Unload data

Unloading is the process of using the dsbulk unload command to extract data from a database table into a CSV or JSON file. The load and unload commands share many of the same options.

When unloaded to a CSV file, column names in a table map to column names in the CSV data. When unloaded to a JSON file, column names in a table map to field names in the JSON data. Field names must be emitted in a header row in the output.
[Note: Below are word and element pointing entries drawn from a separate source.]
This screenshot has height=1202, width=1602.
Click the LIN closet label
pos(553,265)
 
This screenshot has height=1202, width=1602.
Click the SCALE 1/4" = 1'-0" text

Unload locally without authentication

At minimum, you must specify the keyspace (-k, --schema.keyspace) and table (-t, --schema.table) from which to unload the data to a CSV or JSON file. The minimal command unloads data to stdout from a local cluster (localhost contact point) without authentication:

dsbulk unload -k ks1 -t table1

Unload with authentication

Pass the relevant options with your unload commands if your cluster requires authentication or uses SSL encryption.

You can pass the values directly or use a configuration file.

DSE, HCD, and Cassandra
Astra DB

If your database requires authentication, provide the username and password using the -u and -p options, respectively:

dsbulk unload -k ks1 -t table1 \
-u username -p password

If the cluster is remote, set the host and contact points in the driver options.

If your cluster has both authentication and SSL enabled, pass -u, -p, and the SSL options. For example:

dsbulk unload -h '["fe80::f861:3eff:fe1d:9d7a"]' -u myaccount -p mypassword
      --driver.auth.provider DsePlainTextAuthProvider
      --driver.ssl.provider JDK
      --driver.ssl.keystore.path /etc/dse/keystores/client.keystore
      --driver.ssl.keystore.password mysslkspass
      --driver.ssl.truststore.path /etc/dse/keystores/client.truststore
      --driver.ssl.truststore.password myssltrustpass
      -k mykeyspace -t mytable

dsbulk unload -k ks1 -t table1 \
-b "path/to/SCB.zip" -u token -p AstraCS:...

For Astra DB, the expected connection credentials are:

-b: Provide the path to the database’s Secure Connect Bundle (SCB) zip file. The SCB includes certificates and key files for SSL-encrypted connections as well as information about the database’s contact points.
-u: Set to the literal string token.
-p: Provide an application token. DataStax recommends using secure references to tokens, such as environment variables, rather than specifying them directly on the command line.

Set the unload destination

Use the -url option to specify the path and filename where you want to unload the data. This can be a path on the local file system or a valid remote URL. You can specify a filename only, path only, or both filename and path. The default path is export.csv in the DSBulk installation directory.

This example unloads data to a local CSV file named myData.csv. The file is created if it does not already exist. If it does exist, then it is overwritten.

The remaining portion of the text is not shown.